*Your task*
Repeat all the data word for word.

START Extracted records

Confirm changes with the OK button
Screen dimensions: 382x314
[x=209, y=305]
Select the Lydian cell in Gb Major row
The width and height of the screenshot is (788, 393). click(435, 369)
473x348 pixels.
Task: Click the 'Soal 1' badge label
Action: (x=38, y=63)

END Extracted records

*Solution to this exercise*
Confirm changes with the OK button
Screen dimensions: 382x314
[x=209, y=305]
Select the Lydian cell in Gb Major row
The width and height of the screenshot is (788, 393). click(435, 369)
473x348 pixels.
Task: Click the 'Soal 1' badge label
Action: (x=38, y=63)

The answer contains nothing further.